--- SUPPLIED DATA Enclosed Below ---

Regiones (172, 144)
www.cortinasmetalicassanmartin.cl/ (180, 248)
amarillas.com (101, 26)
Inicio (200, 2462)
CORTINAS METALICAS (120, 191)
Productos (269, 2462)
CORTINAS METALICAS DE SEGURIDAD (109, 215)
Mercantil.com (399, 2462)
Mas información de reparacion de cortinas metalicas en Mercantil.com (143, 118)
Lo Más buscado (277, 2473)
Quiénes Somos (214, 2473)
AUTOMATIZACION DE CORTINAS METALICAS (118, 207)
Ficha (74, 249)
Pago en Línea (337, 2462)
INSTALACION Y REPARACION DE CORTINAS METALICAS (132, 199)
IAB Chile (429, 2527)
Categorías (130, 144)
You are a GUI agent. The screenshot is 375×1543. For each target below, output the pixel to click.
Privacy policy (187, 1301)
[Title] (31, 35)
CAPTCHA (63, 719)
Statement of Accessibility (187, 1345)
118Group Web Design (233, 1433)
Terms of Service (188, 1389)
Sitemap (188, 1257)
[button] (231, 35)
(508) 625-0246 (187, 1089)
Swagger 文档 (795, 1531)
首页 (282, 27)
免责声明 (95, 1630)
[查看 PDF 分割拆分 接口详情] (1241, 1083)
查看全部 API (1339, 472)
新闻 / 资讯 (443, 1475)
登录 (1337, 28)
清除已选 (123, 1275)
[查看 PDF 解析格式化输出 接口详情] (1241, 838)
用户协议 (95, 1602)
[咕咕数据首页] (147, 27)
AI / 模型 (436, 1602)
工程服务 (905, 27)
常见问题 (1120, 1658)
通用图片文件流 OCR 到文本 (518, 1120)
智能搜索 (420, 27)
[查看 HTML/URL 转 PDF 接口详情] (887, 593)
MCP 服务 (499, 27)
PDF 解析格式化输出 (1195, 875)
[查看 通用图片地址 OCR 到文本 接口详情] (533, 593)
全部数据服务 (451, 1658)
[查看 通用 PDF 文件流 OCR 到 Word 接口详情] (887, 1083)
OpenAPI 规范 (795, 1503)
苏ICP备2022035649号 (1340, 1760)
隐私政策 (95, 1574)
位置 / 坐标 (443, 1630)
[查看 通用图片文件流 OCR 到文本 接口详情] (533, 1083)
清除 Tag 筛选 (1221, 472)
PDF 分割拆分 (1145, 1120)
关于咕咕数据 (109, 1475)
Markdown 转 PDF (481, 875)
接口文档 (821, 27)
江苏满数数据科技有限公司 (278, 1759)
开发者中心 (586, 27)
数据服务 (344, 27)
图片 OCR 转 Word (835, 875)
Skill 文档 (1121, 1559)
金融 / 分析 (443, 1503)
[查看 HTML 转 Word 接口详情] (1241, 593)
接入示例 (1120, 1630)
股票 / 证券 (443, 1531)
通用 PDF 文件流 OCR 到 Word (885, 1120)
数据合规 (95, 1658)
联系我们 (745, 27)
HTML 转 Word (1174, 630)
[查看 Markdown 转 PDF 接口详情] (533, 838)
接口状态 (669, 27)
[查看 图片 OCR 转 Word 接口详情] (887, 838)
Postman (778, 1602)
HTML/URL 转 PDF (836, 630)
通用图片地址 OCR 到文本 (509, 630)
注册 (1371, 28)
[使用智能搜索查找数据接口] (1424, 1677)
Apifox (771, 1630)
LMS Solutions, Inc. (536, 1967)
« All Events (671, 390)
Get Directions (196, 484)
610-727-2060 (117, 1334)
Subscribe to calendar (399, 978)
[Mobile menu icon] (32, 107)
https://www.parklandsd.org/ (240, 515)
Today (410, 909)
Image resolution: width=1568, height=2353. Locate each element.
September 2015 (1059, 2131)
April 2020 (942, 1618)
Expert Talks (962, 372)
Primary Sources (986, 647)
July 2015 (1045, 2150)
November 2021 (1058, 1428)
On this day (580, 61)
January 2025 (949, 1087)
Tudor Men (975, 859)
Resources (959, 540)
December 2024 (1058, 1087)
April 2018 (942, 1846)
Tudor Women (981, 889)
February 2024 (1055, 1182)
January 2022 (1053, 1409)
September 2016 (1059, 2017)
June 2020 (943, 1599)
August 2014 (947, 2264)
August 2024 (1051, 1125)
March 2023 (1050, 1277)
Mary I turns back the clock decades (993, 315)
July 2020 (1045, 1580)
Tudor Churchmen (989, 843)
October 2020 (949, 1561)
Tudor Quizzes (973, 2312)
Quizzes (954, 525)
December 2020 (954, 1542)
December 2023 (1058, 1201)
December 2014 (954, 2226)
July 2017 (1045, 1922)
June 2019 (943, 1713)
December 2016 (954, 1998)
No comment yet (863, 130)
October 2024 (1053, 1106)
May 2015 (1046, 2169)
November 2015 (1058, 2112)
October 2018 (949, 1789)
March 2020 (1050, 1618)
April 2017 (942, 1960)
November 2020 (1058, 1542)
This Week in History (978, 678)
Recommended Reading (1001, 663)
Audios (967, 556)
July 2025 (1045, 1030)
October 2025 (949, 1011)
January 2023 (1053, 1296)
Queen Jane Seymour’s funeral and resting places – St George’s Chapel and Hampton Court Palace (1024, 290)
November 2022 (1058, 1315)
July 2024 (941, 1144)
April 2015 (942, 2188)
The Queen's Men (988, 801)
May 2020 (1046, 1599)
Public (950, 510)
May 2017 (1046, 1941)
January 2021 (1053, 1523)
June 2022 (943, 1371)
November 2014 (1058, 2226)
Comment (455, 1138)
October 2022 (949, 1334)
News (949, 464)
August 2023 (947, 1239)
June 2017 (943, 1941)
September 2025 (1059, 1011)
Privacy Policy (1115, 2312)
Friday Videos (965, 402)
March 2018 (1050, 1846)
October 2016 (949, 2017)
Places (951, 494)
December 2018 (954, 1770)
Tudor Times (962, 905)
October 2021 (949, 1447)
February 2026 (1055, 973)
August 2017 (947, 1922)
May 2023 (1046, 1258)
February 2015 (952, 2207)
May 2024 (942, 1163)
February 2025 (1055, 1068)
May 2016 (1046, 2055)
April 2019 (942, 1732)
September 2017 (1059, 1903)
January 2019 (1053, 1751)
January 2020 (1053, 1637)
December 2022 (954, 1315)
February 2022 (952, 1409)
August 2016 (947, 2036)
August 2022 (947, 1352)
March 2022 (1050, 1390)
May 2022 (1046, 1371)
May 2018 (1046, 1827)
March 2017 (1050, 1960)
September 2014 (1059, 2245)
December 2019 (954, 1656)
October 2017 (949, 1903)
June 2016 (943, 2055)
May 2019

--- End of Enclosed SUPPLIED DATA ---

Take exactly the lines from the one containing "Sitemap (188, 1257)" through the one containing "全部数据服务 (451, 1658)" in the data above, and output them with nothing added.

Sitemap (188, 1257)
[button] (231, 35)
(508) 625-0246 (187, 1089)
Swagger 文档 (795, 1531)
首页 (282, 27)
免责声明 (95, 1630)
[查看 PDF 分割拆分 接口详情] (1241, 1083)
查看全部 API (1339, 472)
新闻 / 资讯 (443, 1475)
登录 (1337, 28)
清除已选 (123, 1275)
[查看 PDF 解析格式化输出 接口详情] (1241, 838)
用户协议 (95, 1602)
[咕咕数据首页] (147, 27)
AI / 模型 (436, 1602)
工程服务 (905, 27)
常见问题 (1120, 1658)
通用图片文件流 OCR 到文本 (518, 1120)
智能搜索 (420, 27)
[查看 HTML/URL 转 PDF 接口详情] (887, 593)
MCP 服务 (499, 27)
PDF 解析格式化输出 (1195, 875)
[查看 通用图片地址 OCR 到文本 接口详情] (533, 593)
全部数据服务 (451, 1658)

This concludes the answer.